The Five Mysteries Program is an audience participation radio series broadcast on the Mutual Broadcasting System August 10, 1947 – March 27, 1950. In 1947-48 it aired on Sundays at 2 p.m.

Such mysteries were produced and syndicated (1945–48) to individual local radio stations as a "barter-trade" program to sell advertising to local merchants or trade the advertising announcements for goods, services or premiums, such as prizes awarded to listeners in radio station contests or promotions. To facilitate personalizing the shows to individual stations and insert the local ads, the producers put musical interludes in the shows with enough time for a local announcer to introduce the episode, present the advertiser's message and wrap things up with other local information.

Each 30-minute episode featured five mini-mysteries dramatized with actors, organ music and sound effects. Solutions to each mystery were then suggested by a panel of listeners and studio guests. The panelists sometimes shared a common background; for example, on the April 14, 1949 program, the amateur sleuths were gas industry officials.

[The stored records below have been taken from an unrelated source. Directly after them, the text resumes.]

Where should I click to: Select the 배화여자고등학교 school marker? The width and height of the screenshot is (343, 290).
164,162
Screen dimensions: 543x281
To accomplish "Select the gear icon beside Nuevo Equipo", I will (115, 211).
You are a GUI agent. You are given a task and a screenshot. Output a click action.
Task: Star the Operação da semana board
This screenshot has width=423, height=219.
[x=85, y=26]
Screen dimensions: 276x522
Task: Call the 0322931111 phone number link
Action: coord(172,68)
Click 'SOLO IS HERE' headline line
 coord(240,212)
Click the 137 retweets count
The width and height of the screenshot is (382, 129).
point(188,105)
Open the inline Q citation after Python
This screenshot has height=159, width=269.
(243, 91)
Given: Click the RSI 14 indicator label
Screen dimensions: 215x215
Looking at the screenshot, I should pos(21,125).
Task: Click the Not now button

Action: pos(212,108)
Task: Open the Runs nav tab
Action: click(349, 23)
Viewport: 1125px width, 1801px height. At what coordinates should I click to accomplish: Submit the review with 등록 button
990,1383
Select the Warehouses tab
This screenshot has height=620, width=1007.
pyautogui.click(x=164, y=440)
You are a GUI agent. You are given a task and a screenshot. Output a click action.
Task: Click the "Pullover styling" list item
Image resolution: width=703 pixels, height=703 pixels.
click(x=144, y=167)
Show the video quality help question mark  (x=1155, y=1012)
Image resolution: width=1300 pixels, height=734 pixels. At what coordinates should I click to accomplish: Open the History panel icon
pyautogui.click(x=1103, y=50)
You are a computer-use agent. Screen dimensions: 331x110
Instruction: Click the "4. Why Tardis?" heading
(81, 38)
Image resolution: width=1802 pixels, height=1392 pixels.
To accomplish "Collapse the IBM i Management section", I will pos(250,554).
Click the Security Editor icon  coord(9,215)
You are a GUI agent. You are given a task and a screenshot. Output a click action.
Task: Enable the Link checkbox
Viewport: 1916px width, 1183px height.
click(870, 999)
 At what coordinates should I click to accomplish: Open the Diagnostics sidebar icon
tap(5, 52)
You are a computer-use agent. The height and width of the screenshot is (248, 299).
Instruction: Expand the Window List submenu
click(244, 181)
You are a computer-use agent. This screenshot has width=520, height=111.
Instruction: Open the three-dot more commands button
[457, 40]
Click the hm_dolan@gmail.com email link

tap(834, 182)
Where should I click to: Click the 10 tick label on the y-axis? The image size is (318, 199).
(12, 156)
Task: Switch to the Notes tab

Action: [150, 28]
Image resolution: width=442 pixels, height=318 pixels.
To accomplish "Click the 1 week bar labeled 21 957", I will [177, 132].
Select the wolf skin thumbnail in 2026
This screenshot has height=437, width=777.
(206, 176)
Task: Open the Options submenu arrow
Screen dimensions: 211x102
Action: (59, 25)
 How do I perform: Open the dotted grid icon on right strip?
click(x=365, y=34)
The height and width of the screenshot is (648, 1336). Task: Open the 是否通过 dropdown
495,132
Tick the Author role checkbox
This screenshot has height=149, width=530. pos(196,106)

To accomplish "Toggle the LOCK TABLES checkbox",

Cast members included Jackson Beck, Staats Cotsworth, Michael Fitzmaurice, Timmy Hyler, Abby Lewis, Frank Lovejoy and Ian MacAllister. Organist Rosa Rio provided the music.

While the premise was simple, the mysteries were well written, requiring some thought to come up with the right answer. Similar to the Ellery Queen's Minute Mysteries, one listened to the story, evaluated the clues, and at the conclusion, matched wits with the sleuths to correctly identify the suspect. It was one of the few interactive radio shows.